Fried ice cream’s appeal is in its interplay of opposites — hot and cold, hard and soft. As you may imagine, making this dessert is a bit more difficult than simply tossing lumps of ice cream into hot oil. To keep the ice cream from instantly turning into a milky puddle, you’ll need to freeze the shaped ice cream in several stages, as well as to create the protective shells that add extra flavor and texture.

Things You'll Need

Line the cookie sheet with wax paper and place it in the freezer to chill for several minutes. This prevents the ice cream balls form melting slightly and losing their perfect shape.

Scoop out the ice cream using an ice cream scoop.
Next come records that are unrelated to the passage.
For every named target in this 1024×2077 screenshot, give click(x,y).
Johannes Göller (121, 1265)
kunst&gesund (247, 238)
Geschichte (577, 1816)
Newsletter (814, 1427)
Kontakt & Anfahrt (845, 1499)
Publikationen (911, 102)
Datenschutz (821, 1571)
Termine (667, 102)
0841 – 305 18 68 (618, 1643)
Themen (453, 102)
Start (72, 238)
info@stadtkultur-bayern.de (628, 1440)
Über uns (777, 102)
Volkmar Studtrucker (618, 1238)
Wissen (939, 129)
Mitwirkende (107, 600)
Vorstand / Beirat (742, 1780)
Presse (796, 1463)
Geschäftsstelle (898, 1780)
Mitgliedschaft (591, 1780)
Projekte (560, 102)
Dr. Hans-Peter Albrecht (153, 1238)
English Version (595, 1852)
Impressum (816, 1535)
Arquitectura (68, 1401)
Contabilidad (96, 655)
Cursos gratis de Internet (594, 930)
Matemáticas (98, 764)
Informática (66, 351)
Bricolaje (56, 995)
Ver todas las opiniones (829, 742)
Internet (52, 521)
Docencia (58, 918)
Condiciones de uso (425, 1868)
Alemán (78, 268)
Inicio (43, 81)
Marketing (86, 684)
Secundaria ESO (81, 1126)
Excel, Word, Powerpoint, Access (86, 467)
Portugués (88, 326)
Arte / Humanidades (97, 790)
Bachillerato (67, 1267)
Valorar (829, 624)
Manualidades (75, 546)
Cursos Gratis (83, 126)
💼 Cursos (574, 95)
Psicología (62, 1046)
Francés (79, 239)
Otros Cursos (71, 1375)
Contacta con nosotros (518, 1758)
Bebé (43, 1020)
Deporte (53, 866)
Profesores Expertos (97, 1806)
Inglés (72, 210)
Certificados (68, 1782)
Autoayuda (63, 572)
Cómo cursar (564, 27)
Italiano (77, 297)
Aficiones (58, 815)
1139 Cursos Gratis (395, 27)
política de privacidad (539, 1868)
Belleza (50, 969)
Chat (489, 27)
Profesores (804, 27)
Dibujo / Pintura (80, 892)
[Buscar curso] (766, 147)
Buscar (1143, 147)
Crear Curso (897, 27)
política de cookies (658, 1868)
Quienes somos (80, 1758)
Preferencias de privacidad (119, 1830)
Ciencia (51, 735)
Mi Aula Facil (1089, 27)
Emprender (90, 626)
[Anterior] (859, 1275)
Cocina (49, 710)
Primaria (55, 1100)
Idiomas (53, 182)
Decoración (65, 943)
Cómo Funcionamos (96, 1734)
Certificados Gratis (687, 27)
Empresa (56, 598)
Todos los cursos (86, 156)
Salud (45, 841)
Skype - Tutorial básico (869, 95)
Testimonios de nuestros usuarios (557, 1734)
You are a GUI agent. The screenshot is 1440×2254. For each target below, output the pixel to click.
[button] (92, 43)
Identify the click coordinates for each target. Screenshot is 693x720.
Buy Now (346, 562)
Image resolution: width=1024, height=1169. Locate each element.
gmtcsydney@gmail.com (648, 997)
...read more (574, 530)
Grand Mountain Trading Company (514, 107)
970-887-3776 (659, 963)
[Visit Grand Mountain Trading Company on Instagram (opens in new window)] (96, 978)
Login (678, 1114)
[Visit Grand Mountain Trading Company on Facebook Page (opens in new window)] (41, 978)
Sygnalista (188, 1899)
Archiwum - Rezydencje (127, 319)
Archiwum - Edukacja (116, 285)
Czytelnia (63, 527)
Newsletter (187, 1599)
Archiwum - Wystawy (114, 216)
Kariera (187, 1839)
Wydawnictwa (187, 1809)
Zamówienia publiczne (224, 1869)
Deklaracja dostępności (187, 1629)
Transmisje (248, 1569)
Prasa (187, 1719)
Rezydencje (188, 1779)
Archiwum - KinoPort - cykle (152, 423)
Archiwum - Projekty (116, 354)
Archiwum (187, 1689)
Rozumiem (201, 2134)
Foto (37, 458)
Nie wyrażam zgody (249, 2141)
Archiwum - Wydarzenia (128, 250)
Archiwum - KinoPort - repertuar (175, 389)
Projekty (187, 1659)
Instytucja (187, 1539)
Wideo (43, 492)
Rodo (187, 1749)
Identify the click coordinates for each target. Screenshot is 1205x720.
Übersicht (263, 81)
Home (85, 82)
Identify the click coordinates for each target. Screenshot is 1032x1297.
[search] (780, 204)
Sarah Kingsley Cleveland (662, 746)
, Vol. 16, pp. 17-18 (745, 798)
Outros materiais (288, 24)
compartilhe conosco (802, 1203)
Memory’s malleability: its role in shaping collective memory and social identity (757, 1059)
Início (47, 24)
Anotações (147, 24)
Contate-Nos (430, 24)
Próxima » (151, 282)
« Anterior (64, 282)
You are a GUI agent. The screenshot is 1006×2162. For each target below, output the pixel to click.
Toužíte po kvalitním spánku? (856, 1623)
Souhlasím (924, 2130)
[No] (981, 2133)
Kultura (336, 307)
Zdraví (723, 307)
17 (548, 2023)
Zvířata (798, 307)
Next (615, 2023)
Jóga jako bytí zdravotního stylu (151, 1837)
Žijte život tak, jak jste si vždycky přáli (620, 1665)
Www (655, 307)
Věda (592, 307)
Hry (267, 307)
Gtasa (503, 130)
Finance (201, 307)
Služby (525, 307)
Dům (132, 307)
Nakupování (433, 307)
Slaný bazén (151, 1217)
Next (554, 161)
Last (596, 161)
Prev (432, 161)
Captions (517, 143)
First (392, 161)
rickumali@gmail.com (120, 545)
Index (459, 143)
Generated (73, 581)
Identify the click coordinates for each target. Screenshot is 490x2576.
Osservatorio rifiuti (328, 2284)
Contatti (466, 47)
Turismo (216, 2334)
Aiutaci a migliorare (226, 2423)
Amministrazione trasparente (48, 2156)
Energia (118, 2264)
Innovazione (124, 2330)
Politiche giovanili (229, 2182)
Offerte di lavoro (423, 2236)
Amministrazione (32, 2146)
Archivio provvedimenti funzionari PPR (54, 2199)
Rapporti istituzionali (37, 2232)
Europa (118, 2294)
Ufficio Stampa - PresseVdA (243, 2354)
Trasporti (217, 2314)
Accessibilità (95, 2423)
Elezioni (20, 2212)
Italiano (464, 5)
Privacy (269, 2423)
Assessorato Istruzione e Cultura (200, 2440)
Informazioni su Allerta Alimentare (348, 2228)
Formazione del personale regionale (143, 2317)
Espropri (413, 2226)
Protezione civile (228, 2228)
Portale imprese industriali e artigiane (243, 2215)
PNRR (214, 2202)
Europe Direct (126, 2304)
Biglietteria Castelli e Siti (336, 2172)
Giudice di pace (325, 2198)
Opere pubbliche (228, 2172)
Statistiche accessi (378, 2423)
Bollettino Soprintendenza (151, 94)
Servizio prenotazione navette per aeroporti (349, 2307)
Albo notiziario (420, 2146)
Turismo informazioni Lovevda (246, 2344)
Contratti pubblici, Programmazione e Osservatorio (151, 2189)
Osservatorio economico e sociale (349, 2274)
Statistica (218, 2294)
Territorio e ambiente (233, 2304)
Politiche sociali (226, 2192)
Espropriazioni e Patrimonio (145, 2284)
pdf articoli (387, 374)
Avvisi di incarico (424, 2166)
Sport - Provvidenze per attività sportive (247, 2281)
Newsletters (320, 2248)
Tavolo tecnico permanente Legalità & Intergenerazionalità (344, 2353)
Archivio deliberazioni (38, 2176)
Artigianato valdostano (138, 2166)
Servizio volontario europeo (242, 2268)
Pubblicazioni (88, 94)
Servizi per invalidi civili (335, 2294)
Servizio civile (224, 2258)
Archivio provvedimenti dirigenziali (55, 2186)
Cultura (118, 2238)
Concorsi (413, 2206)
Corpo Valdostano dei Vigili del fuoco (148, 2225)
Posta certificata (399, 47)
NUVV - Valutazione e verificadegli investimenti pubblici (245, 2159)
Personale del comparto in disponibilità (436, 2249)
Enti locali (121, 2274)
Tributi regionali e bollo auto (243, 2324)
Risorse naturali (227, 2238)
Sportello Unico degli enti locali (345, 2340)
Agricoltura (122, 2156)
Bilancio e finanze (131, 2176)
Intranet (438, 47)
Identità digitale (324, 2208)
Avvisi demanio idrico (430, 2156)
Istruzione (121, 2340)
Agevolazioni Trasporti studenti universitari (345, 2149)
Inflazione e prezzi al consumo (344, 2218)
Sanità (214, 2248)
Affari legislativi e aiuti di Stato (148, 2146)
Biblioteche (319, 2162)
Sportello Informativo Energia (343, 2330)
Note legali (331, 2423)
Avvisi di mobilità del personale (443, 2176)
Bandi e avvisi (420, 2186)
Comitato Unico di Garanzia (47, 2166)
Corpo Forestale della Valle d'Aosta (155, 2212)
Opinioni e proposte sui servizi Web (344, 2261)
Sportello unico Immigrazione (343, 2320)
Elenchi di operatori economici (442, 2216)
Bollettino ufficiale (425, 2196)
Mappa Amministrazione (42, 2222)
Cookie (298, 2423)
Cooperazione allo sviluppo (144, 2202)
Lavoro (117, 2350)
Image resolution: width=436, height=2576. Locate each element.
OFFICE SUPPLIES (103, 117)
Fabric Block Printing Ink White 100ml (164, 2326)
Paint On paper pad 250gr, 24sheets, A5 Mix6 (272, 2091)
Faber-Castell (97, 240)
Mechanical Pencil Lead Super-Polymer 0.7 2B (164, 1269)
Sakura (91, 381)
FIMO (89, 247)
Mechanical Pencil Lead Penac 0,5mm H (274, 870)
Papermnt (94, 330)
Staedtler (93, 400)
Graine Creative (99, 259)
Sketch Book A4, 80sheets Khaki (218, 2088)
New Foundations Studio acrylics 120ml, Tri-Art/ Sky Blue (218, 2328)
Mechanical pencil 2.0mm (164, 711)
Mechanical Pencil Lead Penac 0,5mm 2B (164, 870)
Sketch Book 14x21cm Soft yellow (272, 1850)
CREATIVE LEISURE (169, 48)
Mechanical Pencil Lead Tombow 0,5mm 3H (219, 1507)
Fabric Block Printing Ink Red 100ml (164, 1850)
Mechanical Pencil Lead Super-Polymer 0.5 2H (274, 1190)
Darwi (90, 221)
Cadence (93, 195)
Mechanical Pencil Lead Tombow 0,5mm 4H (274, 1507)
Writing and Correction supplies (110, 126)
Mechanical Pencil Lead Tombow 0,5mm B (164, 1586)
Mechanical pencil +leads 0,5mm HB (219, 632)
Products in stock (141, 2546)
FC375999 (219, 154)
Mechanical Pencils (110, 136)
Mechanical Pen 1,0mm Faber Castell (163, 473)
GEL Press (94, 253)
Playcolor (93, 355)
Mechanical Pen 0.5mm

Roll the ice cream in your gloved hands briefly to form a perfect ball.

Put the ice cream balls on a cookie sheet and place them in the freezer for at least 3 hours.

Prepare your chosen coating while the ice cream balls are in the freezer. If you are using cereal, crush it with a rolling pin, or briefly whir the pieces in a food processor. If you’re using nuts, process them in the food processor until they are finely chopped. Place the chopped coating in a wide, shallow bowl or pan.

Remove the ice cream balls from the freezer. Roll the balls in the coating until they are completely coated, with no visible patches of ice cream remaining. Return the covered balls to the freezer for at least 3 hours.

Add about 2 inches of oil to the heavy-bottomed pan. Turn the heat to medium-high. Insert a cooking thermometer. When the temperature reaches 375 degrees Fahrenheit, you can fry the ice cream balls.

Lower two or three balls into the oil and fry them for about 10 seconds. Roll them gently to ensure even cooking. Remove the fried ice cream balls from the pan and drain them on paper towels.

Continue frying the remaining ice cream balls until you’ve fried all of them. Serve them immediately, either alone or drizzled with a favorite topping.